Site icon Parade.id

Tanggapan Ketum KASBI soal Pembentukan Desk Ketenagakerjaan di Kepolisian

Foto: dok. istimewa

Jakarta (parade.id)- Tanggapan Ketum KASBI, Sunarno soal pembentukan Desk Ketenagakerjaan di Kepolisian Negara Republik Indonesia disampaikannya dalam beberapa poin. Pertama kata Sunar bahwa terbentuknya desk tersebut karena adanya keresahan buruh dan kebuntuan dalam upaya penegakan hukum yang dilakukan instansi Pemerintah, dalam hal ini Dinas Tenaga Kerja (Disnaker) yang membidangi tentang problematika ketenagakerjaan dan hubungan industrial.

“Kaum buruh yang berusaha memperjuangakan hak-hak normatifnya yang dilanggar oleh pengusahanya, dengan cara mengadu kepada pemerintah dengan tujuan agar pengusaha mematuhi aturan hukum. Namun hasilnya tidak mendapatkan keadilan. Justru di-PHK dan serikatnya juga diberangus,” kata Sunar dalam keterangannya persnya, Selasa (21/1/2025).

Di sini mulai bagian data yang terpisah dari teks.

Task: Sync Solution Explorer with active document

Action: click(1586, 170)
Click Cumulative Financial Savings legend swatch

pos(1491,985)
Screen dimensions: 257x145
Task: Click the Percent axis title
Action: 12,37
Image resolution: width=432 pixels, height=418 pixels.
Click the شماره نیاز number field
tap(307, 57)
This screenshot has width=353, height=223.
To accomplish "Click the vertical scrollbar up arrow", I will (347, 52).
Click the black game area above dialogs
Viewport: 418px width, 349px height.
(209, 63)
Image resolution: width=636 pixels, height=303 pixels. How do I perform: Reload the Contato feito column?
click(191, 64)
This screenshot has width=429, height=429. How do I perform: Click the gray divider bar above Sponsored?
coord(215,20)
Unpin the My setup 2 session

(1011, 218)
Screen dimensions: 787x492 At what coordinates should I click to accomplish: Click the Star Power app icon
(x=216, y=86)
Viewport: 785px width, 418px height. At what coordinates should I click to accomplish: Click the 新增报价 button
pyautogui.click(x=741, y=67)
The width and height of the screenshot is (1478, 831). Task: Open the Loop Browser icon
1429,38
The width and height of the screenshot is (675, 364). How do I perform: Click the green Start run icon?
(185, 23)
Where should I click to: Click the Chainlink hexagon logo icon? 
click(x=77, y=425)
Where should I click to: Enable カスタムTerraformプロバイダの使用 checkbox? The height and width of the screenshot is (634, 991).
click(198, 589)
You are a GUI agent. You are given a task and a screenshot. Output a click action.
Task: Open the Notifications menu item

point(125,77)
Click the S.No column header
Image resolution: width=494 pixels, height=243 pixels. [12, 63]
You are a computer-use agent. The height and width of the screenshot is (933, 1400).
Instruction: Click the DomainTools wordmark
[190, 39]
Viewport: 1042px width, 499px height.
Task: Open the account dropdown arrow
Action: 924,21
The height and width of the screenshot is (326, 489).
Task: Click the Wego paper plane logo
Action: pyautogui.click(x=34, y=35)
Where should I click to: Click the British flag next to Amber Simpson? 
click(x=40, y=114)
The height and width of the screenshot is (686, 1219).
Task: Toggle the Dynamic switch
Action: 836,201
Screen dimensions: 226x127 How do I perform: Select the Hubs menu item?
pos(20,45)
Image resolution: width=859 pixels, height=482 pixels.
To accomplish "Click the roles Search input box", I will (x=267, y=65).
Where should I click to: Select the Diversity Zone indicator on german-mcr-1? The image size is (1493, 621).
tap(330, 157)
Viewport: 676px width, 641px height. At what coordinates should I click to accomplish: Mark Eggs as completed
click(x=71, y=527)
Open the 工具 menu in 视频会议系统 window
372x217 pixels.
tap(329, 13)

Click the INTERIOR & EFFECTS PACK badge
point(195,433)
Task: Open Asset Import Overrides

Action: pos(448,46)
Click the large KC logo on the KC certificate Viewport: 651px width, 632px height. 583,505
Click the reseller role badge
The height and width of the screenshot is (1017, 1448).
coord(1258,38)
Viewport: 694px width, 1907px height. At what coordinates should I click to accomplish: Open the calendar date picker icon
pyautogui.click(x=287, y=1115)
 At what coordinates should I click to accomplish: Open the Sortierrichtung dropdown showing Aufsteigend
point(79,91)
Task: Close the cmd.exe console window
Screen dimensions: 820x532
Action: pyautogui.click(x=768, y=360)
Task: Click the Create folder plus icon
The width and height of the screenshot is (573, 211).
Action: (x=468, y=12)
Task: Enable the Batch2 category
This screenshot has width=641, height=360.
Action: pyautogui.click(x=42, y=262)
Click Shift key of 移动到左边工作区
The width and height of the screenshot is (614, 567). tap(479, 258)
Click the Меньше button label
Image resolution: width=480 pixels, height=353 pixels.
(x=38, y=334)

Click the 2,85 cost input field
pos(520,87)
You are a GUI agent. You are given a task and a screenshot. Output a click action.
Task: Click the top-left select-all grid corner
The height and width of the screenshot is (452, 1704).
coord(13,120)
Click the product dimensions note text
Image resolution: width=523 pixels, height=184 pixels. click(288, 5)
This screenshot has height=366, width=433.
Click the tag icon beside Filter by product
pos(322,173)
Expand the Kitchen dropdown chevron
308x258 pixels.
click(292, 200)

Kedua, pembentukan Desk Ketenagakerjaan yang diresmikan oleh Kapolri dan Kemnaker RI disampaikan Sunar bukanlah hal yang baru di Indonesia. Sebab, sejak tanggal 1 Mei 2019 Polda Metro Jaya telah membuka Desk Ketenagakerjaan untuk penanganan atas pengaduan kasus pelanggaran hak-hak normatif kaum buruh, yang pada saat itu disampaikan oleh beberapa serikat buruh dalam audensi dengan pihak istana negara.

Ketiga, bahwa hal itu dibentuk setelah sebelumnya terjadi diskusi-diskusi dan kajian terkait penanganan kasus-kasus perburuhan yang prosesnya cenderung ribet, lama dan berbelit-belit, biaya mahal dan keputusanya tidak adil bagi buruh meskipun telah digunakan mekanisme UU No.2/2004 tentang PPHI sehingga Desk Ketenagakerjaan diwacanakan menjadi solusi alternatif daslam penegakan hukum perburuhan yang bersifat Ultimum Premidium, yaitu penerapan sanksi pidana yang merupakan sanksi terakhir dalam upaya penegakan hukum.  

“Namun sayangnya setelah Polda Metro Jaya membentuk Desk Ketenagakerjaan, menurut kami dalam pelaksanaanya Desk Ketenagakerjaan tersebut belum berjalan secara maksimal dan terstruktur. Hal itu lantaran Polda Metro Jaya sendiri mengakui masih kesulitan soal SDM untuk mengurusi Desk ketenagakerjaan, lalu juga masalah anggaran operasional, dan lain-lain,” terang Sunar.

Berangkat dari hal tersebut maka menurut dia, sudah seharusnya Negara, dalam hal ini Kemnaker dan Polri dapat memaksimalkan program Desk Ketenagakerjaan dalam rangka penegakan hukum ketenagakerjaan.

Hal di atas kata Sunar mengingat banyak kasus-kasus pelanggaran hak-hak normatif perburuhan (upah diawah UMK, tidak terdaftar BPJS, waktu kerja panjang tak dihitung lembur, pelanggaran K3, pelanggaran kebebasan berserikat, larangan melaksanakan ibadah, THR tidak dibayar, PHK sepihak tanpa pesang, dll), yang masih seringkali diabaikan oleh pihak pengusaha, disnaker, pengawas ketenagakerjaan, dan para pejabat daerah sehingga banyak kasus perburuhan tak memiliki kepastian hukum yang melindungi kaum buruh.

“Dan tentu berdampak pada ketidakpatuhan para pengusaha untuk memberikan hak-hak normatif kepada buruhnya secara massif, yang kemudian timbul perselisihan buruh dan iklim usaha menjadi tidak kondusif,” katanya.

“Jika Kemnaker dan Polri serius ingin melakukan penegakan hukum melalui Desk Ketenagakerjaan, maka perlu dibangun SDM yang berkualitas dan kredibilitas bagi seluruh petugasnya di semua Polda sehingga tidak hanya sekedar program penyerapan anggaran ataupun pencitraan politik belaka, yang  ujung-ujungnya malah buruh yang akan diperas dan dilemahkan,” imbuhnya.

Selanjutnya kata dia yang perlu di persiapkan juga adalah agar DPR dan unsur serikat buruh bisa membentuk semacam Komite Pengawas Perburuhan Independent untuk melakukan control dan pengawasan ketat atas pelaksanaan Desk Ketenagakerjaan tersebut, baik di tingkat nasional dan juga daerah.